Sinsaúde busca na Justiça direitos dos trabalhadores do Hospital da PUC-Campinas
O Sinsaúde move três ações na Justiça do Trabalho requerendo direitos negados aos trabalhadores do Hospital da PUC, entre eles o pagamento de hora extra noturna, adicional de insalubridade e folgas dominicais às mulheres. O Sindicato obteve sucesso na primeira instância em alguns casos e aguarda o julgamento de recursos em outros.
“Aguardamos o julgamento destas ações com otimismo, porque o Sindicato trabalha com consistência para garantir que os direitos dos trabalhadores da PUC sejam respeitados”, afirma o diretor de Assuntos Jurídicos, Paulo Gonçalves.

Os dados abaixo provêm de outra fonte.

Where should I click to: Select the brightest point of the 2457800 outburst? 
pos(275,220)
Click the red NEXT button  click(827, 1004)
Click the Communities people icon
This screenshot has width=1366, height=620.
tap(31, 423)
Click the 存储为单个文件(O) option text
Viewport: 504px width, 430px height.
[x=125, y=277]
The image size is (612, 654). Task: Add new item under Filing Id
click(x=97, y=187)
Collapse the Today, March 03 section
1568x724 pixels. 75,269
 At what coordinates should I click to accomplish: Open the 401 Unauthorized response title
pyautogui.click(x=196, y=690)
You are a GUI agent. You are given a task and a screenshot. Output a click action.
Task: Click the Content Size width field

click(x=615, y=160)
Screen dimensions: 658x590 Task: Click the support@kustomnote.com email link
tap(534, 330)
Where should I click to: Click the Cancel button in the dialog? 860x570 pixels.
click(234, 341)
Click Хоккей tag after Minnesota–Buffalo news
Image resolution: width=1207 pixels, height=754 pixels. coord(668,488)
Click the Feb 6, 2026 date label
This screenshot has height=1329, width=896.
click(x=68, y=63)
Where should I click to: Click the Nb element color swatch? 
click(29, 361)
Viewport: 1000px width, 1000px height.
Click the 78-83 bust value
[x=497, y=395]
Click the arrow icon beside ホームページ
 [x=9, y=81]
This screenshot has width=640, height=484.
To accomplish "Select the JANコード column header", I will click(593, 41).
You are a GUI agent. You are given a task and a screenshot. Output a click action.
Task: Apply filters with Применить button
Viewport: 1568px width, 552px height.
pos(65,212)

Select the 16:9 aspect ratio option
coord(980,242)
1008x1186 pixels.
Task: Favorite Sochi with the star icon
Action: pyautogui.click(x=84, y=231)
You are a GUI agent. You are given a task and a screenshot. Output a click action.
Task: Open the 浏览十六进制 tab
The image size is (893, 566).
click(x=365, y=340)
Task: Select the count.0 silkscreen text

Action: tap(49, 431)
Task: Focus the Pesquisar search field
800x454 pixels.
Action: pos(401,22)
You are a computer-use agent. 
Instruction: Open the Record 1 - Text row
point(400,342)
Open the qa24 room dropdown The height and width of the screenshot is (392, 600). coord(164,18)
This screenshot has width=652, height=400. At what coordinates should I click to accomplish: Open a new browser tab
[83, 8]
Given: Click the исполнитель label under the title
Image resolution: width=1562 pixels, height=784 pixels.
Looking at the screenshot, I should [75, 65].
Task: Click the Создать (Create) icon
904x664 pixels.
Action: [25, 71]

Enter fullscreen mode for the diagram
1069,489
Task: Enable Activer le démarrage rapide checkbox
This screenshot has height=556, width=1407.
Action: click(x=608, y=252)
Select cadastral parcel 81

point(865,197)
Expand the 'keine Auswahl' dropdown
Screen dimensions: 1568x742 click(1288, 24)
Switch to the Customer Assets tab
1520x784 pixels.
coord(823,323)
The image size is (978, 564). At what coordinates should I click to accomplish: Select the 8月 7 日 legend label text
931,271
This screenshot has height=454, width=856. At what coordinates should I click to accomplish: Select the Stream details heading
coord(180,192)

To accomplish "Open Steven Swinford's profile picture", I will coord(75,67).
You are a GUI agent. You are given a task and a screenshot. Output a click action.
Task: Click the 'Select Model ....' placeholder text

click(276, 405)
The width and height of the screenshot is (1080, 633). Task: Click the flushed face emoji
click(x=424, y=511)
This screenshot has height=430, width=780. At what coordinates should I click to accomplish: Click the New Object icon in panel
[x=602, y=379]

Ação 1 – Hora extra noturna e intervalo intrajornada
O Sinsaúde entrou com uma ação na Justiça do Trabalho, no dia 12 de março de 2023, pedindo o pagamento de horas extras de até 20 minutos não registradas pela empresa, diferenças de horas extras da hora noturna reduzida e o intervalo intrajornada de uma hora para quem extrapola a jornada de 6 horas por dia.
O juiz condenou parcialmente o Hospital da PUC, em 15 de maio deste ano, ordenando o pagamento das horas extras e das diferenças das horas extras da hora noturna e seus reflexos no 13º. Salário, 1/3 de férias, FGTS e outros, dentro do período de 5 anos.
A hora noturna equivale a 52 minutos e meio, o que significa que para cada hora noturna o trabalhador ganha 7 minutos e meio de hora extra, o que dá uma hora e meia a mais dentro da jornada 12x36. Esta é a chamada hora extra da hora noturna.
O pedido de pagamento do intervalo intrajornada de 1 hora para quem extrapola a jornada de 6 horas foi negado na primeira instância da Justiça. O Sinsaúde e a PUC entraram com recurso e aguardam decisão. “Vamos lutar até a última instância para garantir o direito dos trabalhadores” afirma o diretor sindical Odair Pires.
Ação 2 – Adicional de insalubridade
Em 30 de agosto de 2023, o Sinsaúde entrou com um processo pedindo o pagamento de adicional de insalubridade para diversos setores e também para o período da pandemia. Numa decisão de primeira instância, em 5 de maio de 2026, a Justiça condenou o Hospital da PUC a pagar adicional de insalubridade em grau máximo (40%), no período de 5 anos antes da ação, ou seja, a partir de 30 de agosto de 2018, para auxiliares e coordenadores de Higiene e Limpeza e coordenadores de Farmácia PS.
“O Sindicato também reivindicou o pagamento do adicional de insalubridade em grau máximo para todos os trabalhadores durante a pandemia”, explica a diretora sindical, Bianca Ramos. A Justiça do Trabalho também decidiu que os trabalhadores da ala de internação Covid, UTIs, OS (adulto, infantil e Ginecologia), recepções de Urgência, Vigilância, Serviços de Prontuários (Entrega e Coleta) e Higiene e Limpeza recebam as diferenças do adicional de insalubridade de 40% (grau máximo) durante o período da pandemia, considerado nesta ação de fevereiro de 2020 a abril de 2022.
Tanto o Sindicato quanto a PUC recorreram da sentença e aguardam julgamento dos recursos desde agosto de 2026.
Ação 3 – Folga aos domingos e horas dobradas
Nesta terceira ação coletiva movida pelo Sinsaúde na Justiça do Trabalho, desde 28 de março de 2026, o Sindicato requer do Hospital da PUC o pagamento de horas em dobro (100%), no segundo domingo trabalhado, consecutivamente, pelas profissionais mulheres, nos últimos cinco anos, a contar da entrada da ação, além das diferenças que isso implica nas verbas contratuais e rescisórias, tais como FGTS e 40% de multa, 13º salários vencidos, férias vencidas e proporcionais, acrescidas de 1/3, aviso prévio etc.
De acordo com o artigo 386 da Consolidação das Leis Trabalhistas (CLT), as trabalhadoras têm direito a uma folga aos domingos dentro da quinzena. “A empresa não tem garantido este direito na escala”, comenta o diretor sindical, Antonio Silva. Houve uma audiência inicial no dia 15 de junho e o Sindicato aguarda sentença desde 18 de agosto deste ano.